- **Dataset records**

● ● ● ● ●

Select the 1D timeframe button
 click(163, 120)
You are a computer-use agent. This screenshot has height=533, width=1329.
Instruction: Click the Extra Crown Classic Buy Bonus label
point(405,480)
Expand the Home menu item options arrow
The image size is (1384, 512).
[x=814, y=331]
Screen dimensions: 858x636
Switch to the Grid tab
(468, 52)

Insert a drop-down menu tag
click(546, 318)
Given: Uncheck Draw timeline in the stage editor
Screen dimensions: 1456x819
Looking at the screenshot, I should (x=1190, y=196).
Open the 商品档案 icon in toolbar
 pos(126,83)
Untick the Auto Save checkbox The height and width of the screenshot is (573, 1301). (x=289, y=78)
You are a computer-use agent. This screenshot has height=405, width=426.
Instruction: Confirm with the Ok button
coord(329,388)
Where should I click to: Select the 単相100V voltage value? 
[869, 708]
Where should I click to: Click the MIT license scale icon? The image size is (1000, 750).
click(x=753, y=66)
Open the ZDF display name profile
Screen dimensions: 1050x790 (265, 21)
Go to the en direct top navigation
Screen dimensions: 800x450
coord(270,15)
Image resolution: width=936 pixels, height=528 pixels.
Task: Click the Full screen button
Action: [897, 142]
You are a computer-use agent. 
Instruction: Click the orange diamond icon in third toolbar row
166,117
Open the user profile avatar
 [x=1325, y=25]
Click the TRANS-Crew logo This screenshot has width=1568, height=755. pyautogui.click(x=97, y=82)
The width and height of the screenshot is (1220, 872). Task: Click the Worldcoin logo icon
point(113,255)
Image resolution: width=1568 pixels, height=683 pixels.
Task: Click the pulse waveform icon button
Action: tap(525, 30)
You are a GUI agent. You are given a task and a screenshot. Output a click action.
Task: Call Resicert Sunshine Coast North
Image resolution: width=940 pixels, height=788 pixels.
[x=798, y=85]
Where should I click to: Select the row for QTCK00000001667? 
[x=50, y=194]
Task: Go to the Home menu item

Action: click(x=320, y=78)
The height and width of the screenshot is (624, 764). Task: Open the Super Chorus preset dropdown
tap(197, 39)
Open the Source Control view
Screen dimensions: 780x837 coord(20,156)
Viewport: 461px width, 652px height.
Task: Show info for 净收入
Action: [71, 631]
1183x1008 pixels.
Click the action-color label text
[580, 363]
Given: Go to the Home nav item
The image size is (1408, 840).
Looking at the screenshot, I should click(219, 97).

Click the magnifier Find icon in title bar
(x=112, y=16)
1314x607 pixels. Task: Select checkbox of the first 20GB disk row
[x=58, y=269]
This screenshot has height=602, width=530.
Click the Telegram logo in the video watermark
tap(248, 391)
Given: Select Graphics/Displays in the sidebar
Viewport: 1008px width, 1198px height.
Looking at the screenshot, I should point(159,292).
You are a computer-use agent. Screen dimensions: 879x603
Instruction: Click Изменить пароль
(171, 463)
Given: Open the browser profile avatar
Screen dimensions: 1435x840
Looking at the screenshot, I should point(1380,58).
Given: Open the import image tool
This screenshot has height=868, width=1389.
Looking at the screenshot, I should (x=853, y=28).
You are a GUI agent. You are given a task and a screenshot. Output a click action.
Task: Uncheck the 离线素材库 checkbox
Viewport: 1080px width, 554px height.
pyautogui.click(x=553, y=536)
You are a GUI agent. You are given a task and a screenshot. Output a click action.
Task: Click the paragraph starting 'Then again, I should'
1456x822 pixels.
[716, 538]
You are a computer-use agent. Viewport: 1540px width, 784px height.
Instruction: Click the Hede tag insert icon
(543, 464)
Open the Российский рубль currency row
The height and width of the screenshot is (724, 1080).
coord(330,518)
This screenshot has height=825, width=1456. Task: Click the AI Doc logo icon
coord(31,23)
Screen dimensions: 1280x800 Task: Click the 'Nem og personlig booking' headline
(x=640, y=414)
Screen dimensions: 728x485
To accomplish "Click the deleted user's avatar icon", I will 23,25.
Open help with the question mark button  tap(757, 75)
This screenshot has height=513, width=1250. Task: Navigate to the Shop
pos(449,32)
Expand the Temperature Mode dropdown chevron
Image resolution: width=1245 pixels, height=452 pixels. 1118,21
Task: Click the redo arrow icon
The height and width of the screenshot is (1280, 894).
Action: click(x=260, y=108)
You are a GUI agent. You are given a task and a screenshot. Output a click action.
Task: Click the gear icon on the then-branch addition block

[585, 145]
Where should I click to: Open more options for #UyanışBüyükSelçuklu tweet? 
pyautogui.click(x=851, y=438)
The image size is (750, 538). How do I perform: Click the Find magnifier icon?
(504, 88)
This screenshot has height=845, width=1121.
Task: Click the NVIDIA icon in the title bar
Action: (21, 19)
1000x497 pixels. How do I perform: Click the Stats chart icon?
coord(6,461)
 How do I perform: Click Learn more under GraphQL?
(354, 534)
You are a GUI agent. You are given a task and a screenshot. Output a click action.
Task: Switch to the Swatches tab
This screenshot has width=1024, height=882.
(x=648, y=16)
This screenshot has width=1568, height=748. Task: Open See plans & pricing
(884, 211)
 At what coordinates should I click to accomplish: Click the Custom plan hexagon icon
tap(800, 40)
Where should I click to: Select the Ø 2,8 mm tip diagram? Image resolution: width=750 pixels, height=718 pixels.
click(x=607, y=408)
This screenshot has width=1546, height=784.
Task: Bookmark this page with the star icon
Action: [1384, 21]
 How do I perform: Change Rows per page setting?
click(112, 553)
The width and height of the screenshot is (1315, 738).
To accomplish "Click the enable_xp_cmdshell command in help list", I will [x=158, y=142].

● ● ● ● ●

How many lines in the items above contain the word "Expand", matching case exactly? Reply with the number alone.

2